The Positive Coaching Alliance helps coaches, leaders, and parents understand double-goal coaching: winning and teaching character.

Indiana third-graders cheer to learn kindness from “Wonder”

Rosedale Elementary teacher Mary Sampson is weaving lessons on character into her 3rd-grade classroom, and her students can’t get enough.

“When you have third graders clap because you’re reading another chapter of a book, I mean that tells you something, that you’re doing something right,” Sampson told My Wabash Valley.

Each day after recess Sampson takes 20 minutes to read the book Wonder to her class of 9-year-olds, and they’re soaking up the lessons on kindness, sharing, empathy, and listening through the story of a young student who suffers from a craniofacial disorder. The disfiguring condition means the main character looks much different than his classmates, a reality that leads to both bullying and lifelong friendships.

The story hits home for many in Sampson’s class, which includes several students with disabilities.

“They had to learn to deal with kids that make a lot of noises or kids that need to walk around the classroom or not sit in their chair the whole time,” Sampson told the news site.

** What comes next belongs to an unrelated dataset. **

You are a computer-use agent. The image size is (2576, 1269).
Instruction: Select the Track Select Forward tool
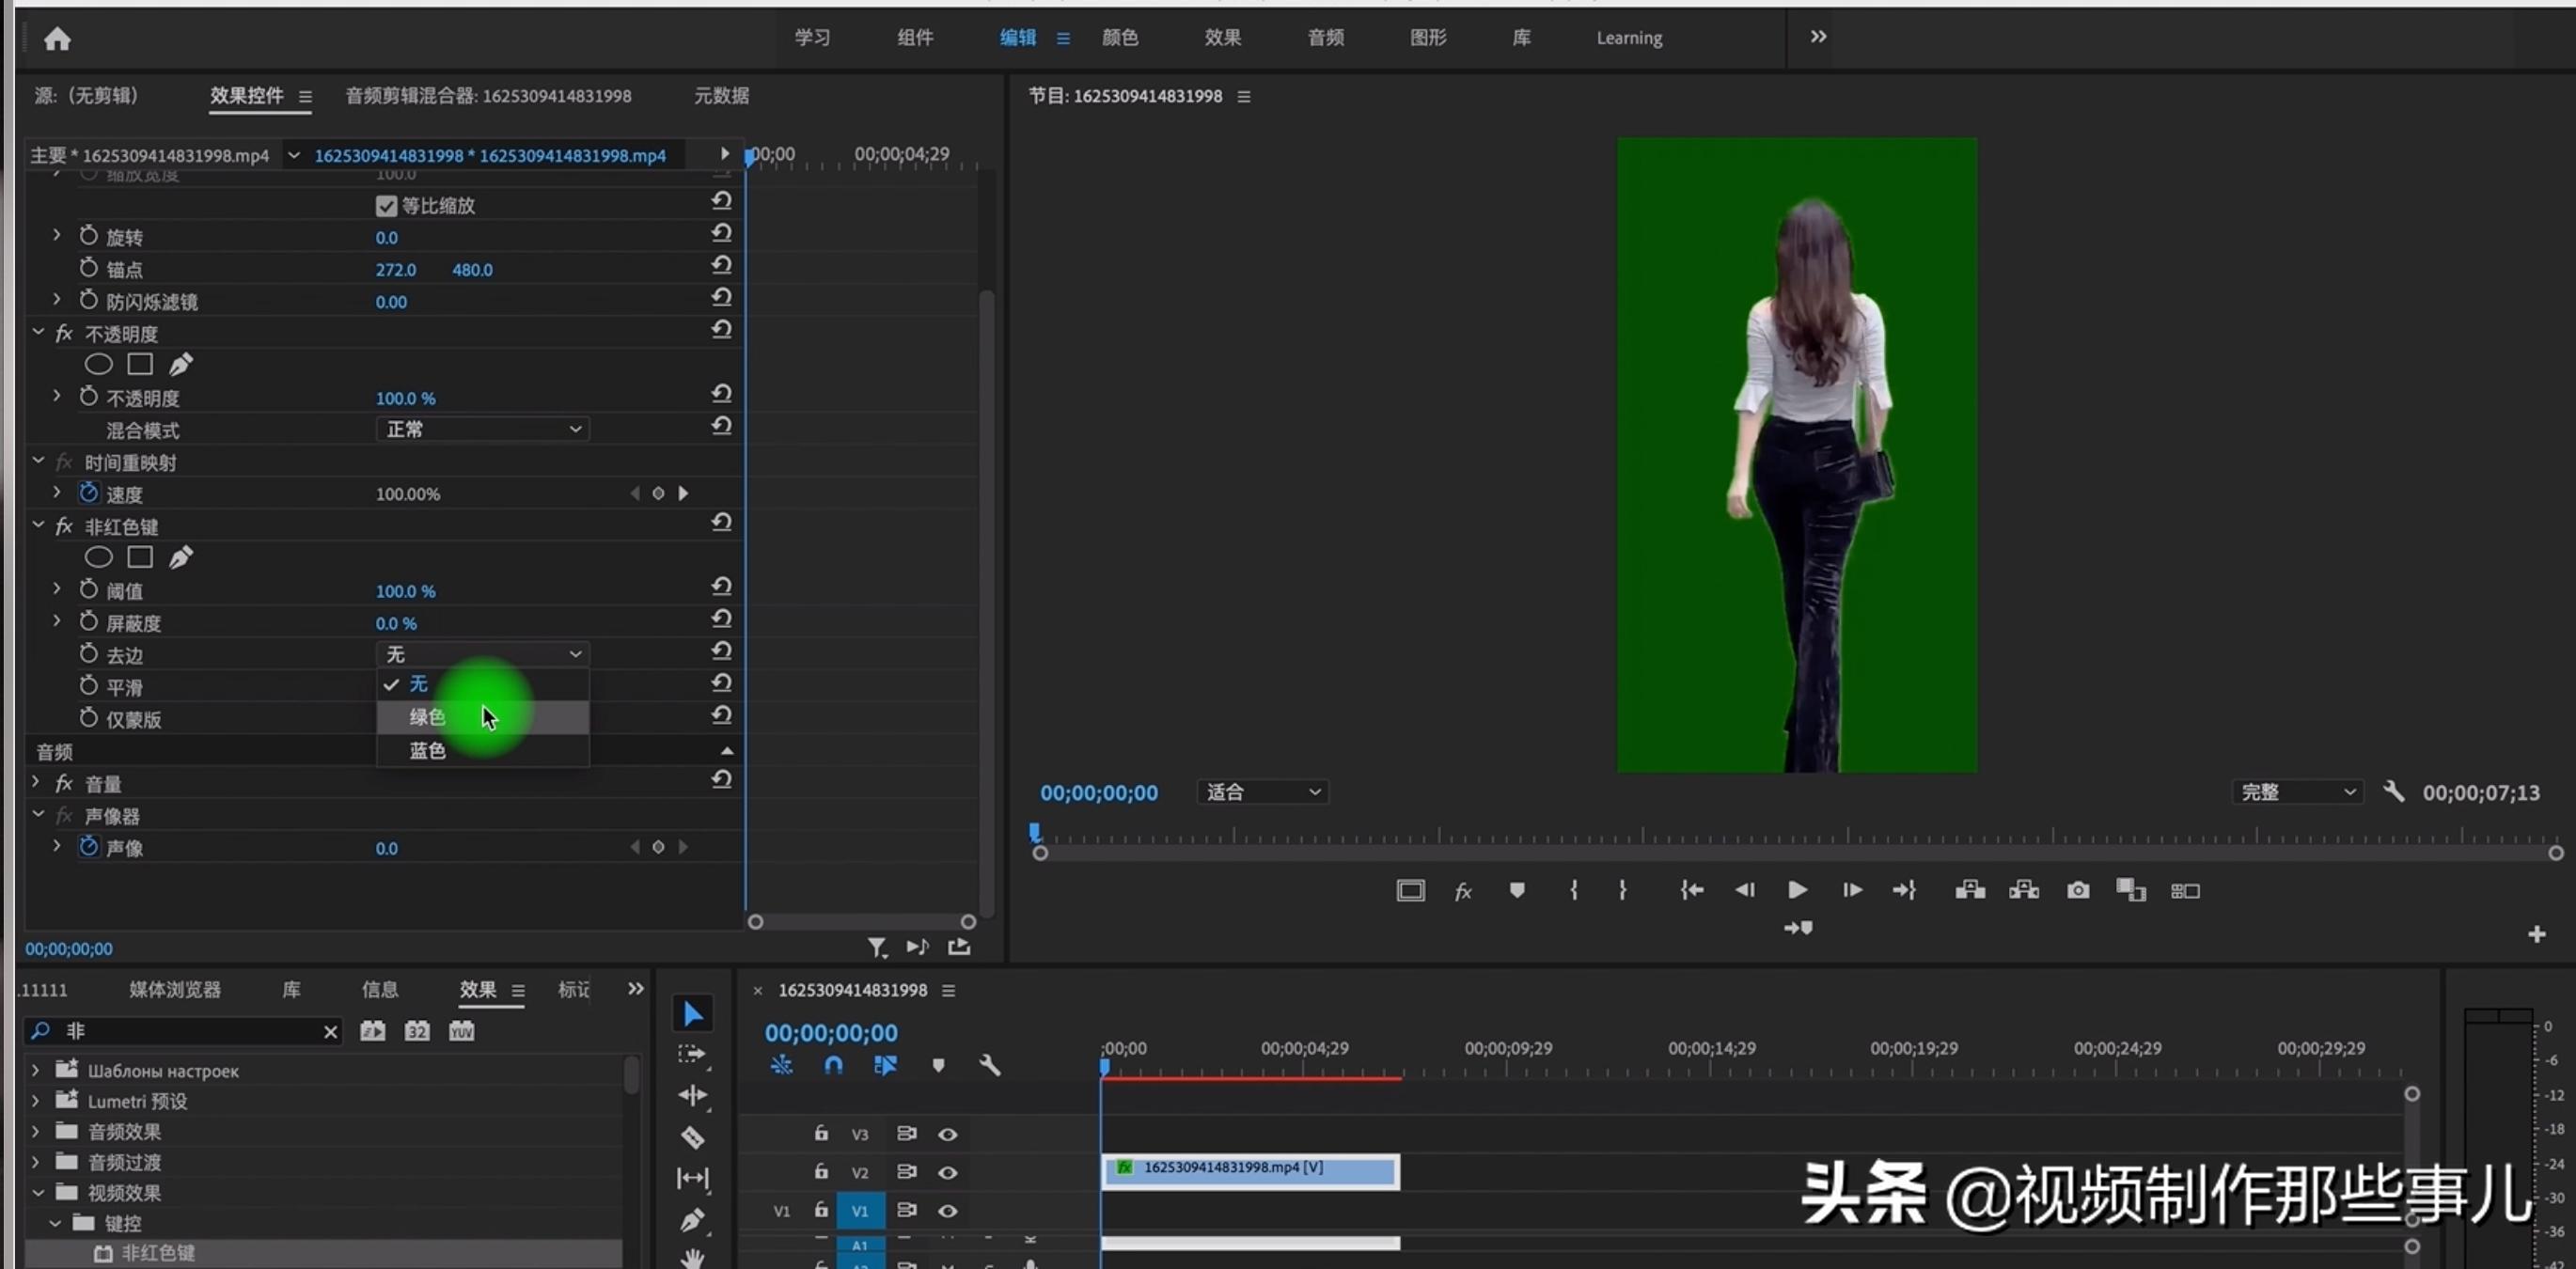(x=693, y=1052)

The book, along with classroom activities that encourage students to recognize kind acts and share them with others at the school, is making a big impact.

“We just learned about being kind to one another, don’t judge a book by its cover,” 3rd-grader Avery Cottrell said. “You have to treat others how you want to be treated if you want to be treated good.”

Lionsgate Films, which adapted Wonder into a motion picture, is putting that theme into action with 50 free movie tickets for Sampson’s class to watch the new film on the big screen—one of only 20 classrooms nationwide to earn the honor.

Sampson’s class shared the tickets with a 5th-grade class at Rosedale that’s also reading Wonder.

“It was just so exciting we all started screaming,” 5th-grade student Marley Kilzer told My Wabash Valley, adding that she’s learned powerful lessons from the book. “You shouldn’t judge people by what they look like, you should judge them by how they treat you and what’s within them.”

James Davison Hunter, founder of the Institute for Advanced Studies in Culture, underscored a focus on others in his book The Tragedy of Moral Education in America.

“Implicit in the word ‘character’ is a story,” Hunter wrote. “It is a story about living for a purpose that is greater than the self.”

What books have you found that draw children from quick judgments about others toward true care for each other?